Quand elle est aux toilettes et qu’elle va pour s’essuyer, Fleabag prend bien soin de dissimuler sa chatte. La série passe son temps à se vouloir transgressive, en agitant des sujets comme la sodomie ou la masturbation féminine, mais sans en accepter la part matérielle, triviale. À croire que la nudité, ce n’est pas assez chic pour Fleabag. Le sexe est donc réduit à un concept, une idée, jamais une chose concrète.


C’est un point de vue. Fleabag le dit elle-même dans je-sais-plus-quel-épisode : « Je ne suis pas obsédée par le sexe, juste je n’arrive pas à arrêter d’y penser. La performance du sexe, la gêne du sexe, le drama du sexe. Le moment où tu te rends compte que quelqu’un veut ton corps. Pas tellement la sensation en elle-même ».


Le sexe n’est donc plus une chose en soi mais un sujet de dissertation. C’est un point de vue, mystificateur. Il ne se suffit pas à lui-même mais devient un prétexte à écrire une série, à broder des choses autour. C’est un point de vue que je ne partage pas.

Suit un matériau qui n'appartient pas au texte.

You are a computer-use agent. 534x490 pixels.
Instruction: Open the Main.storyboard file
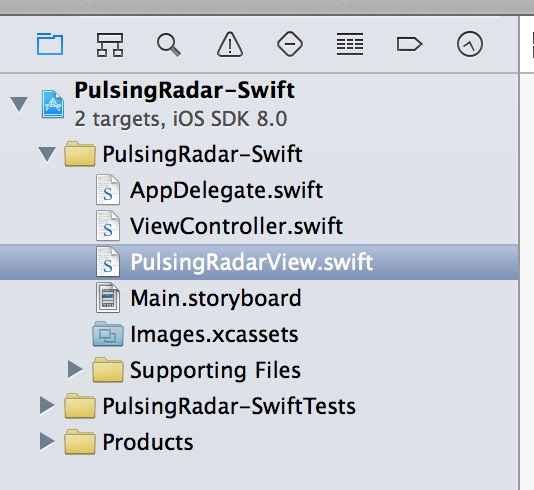216,298
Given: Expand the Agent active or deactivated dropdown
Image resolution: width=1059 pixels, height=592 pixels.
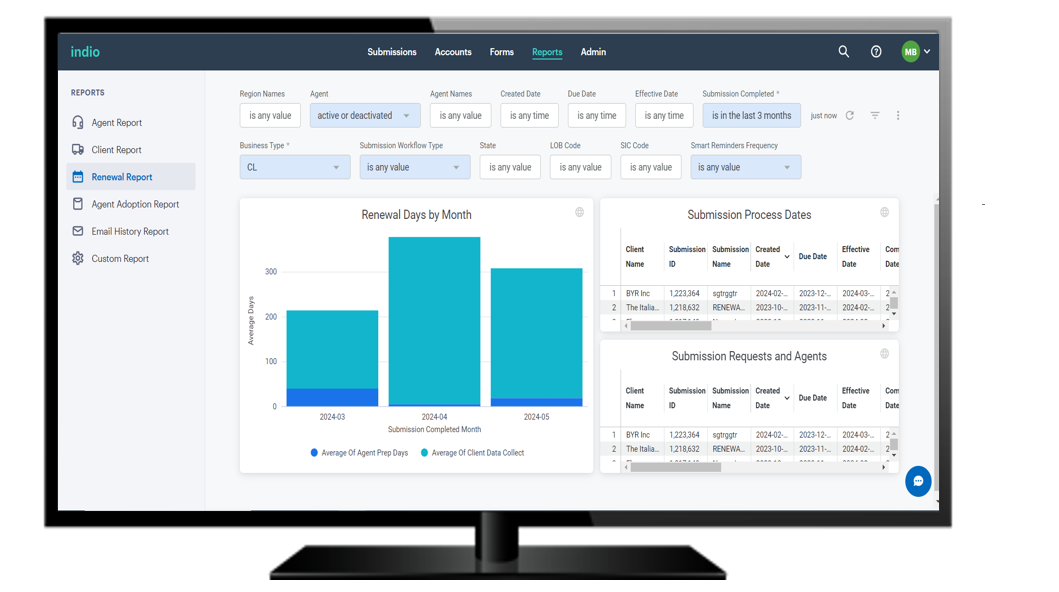Looking at the screenshot, I should coord(365,116).
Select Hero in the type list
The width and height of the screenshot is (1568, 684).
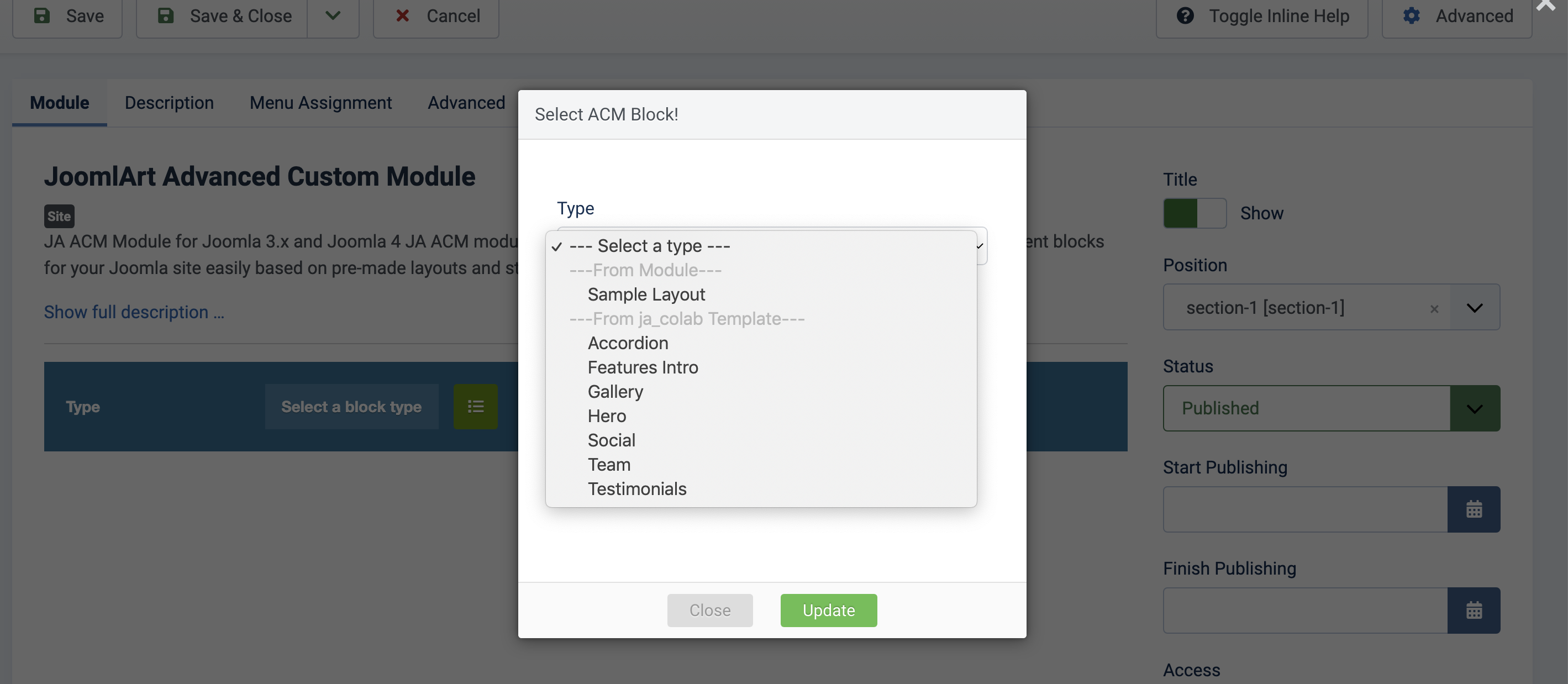click(x=606, y=416)
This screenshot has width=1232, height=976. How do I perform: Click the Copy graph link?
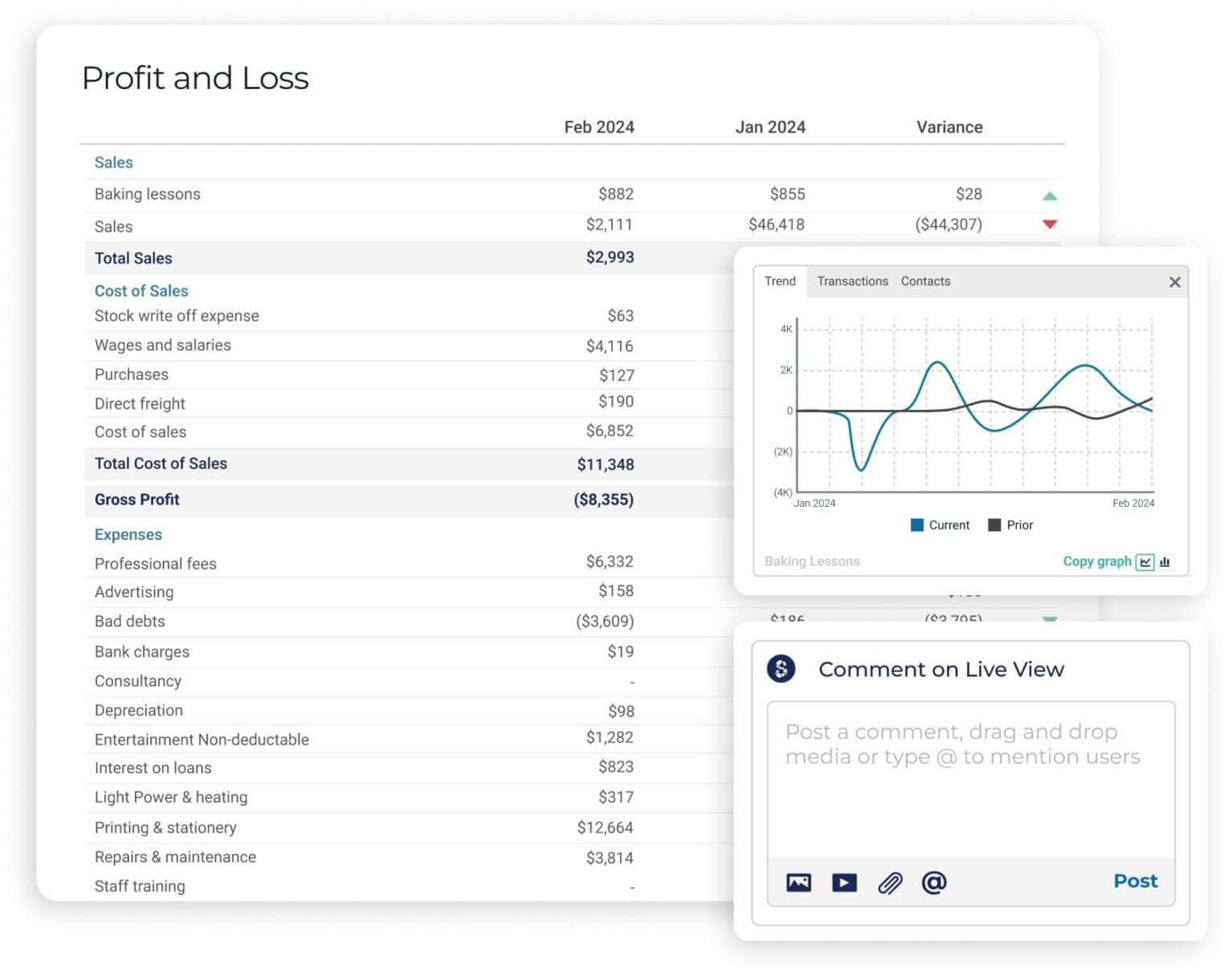(1096, 561)
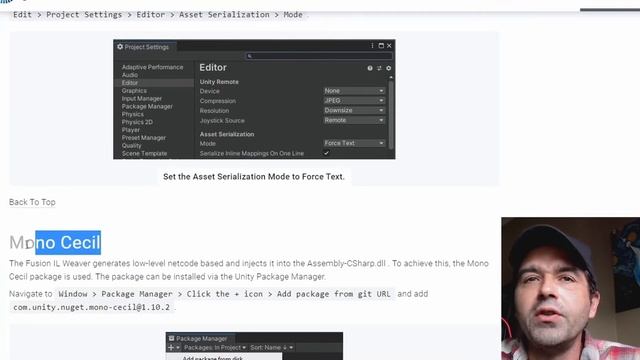Open the Compression dropdown showing JPEG

354,100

Mais il y a pire. Dans sa façon de traiter le sujet, Fleabag fait du sexe non seulement une insatisfaction permanente (puisqu’on désir le désir et non l’acte en soi), mais carrément l’agent de dysfonctionnement du monde (la tromperie qui entraîne la mort de Boo, le banquier en stage de redressement moral, la masturbation qui mène à la rupture). Car si Fleabag va mal, c’est à cause du sexe et elle le dit en conclusion : « parfois, j’aimerais ne même pas savoir que le cul existe ».


On peut choisir cette option, puritaine au fond, ou bien considérer le sexe en tant que tel, dans sa dimension matérielle et son plaisir immédiat, comme le moteur désirant de nos vies. Et ça c’est mon point de vue.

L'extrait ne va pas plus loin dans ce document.